Mara Dierssen beschreibt etwas, das viele spüren, aber kaum jemand benennen kann. „Unsere mentalen Prozesse hängen von der Architektur und Vernetzung des Gehirns ab", sagt sie. Die Sprache des Gehirns ist elektrisch und chemisch - und wenn diese Schaltkreise gestört sind, verändern sich Wahrnehmung, Motivation, Emotionen, sogar das Erleben von Farben. Die Welt sieht tatsächlich blasser aus.

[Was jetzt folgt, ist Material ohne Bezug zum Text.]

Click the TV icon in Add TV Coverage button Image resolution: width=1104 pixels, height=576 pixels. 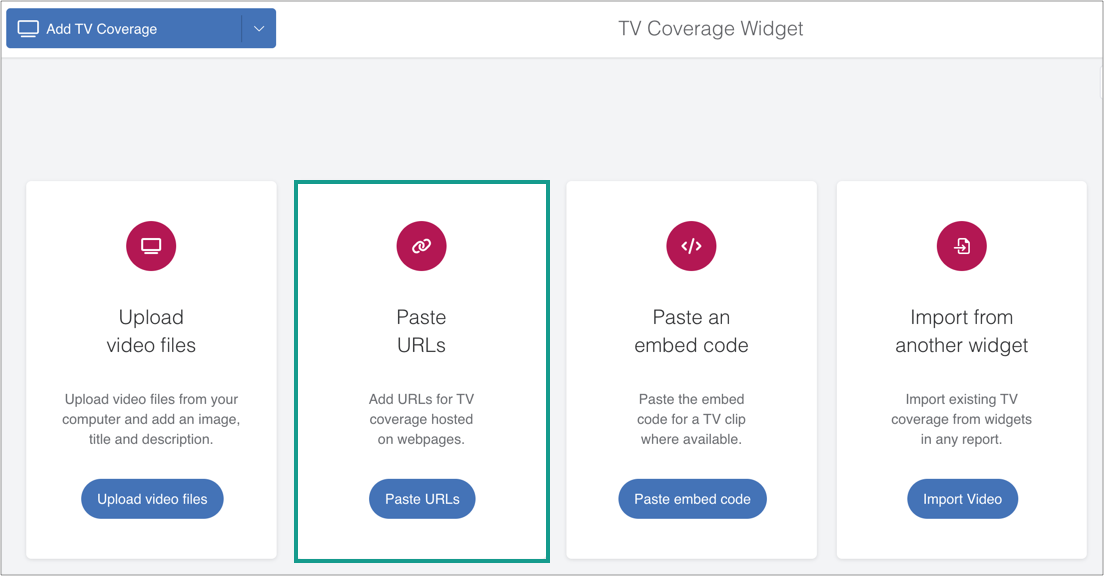pyautogui.click(x=28, y=29)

Die Zahlen dahinter sind nicht klein. Bei etwa 30 Prozent der Patienten reagiert die Depression nicht ausreichend auf die bestehende Behandlung. Allein in Spanien werden jährlich fast 4.000 Suizide verzeichnet. Und die Rate unter Jugendlichen steigt - teils, so die Experten, verbunden mit dem Druck der sozialen Netzwerke, die jede Unsicherheit verstärken, statt sie zu beruhigen.

Hier liegt der Mechanismus, der die Depression so heimtückisch macht: Sie erzeugt kognitive Verzerrungen, in denen negative Ereignisse unverhältnismäßig viel Aufmerksamkeit bekommen. Das Schlechte bleibt haften, das Gute wird übersprungen. Das Gehirn wird statt zum Verbündeten zum Filter, der nur die dunklen Töne durchlässt.

Doch dieselbe Wissenschaft, die das Problem beschreibt, weist auch auf den Schutz hin. Stabile Beziehungen zu Menschen, regelmäßige Bewegung, genug Schlaf, ständiges Lernen, ein Sinn im Leben. Nichts davon ist Magie oder Ersatz für professionelle Hilfe - aber es ist kein Zufall, dass genau das die Dinge sind, die die balkanische Tradition der Gemeinschaft in ihren besseren Tagen von selbst bot. Die Frage ist, wie viel davon wir im Namen der Eile haben verschwinden lassen.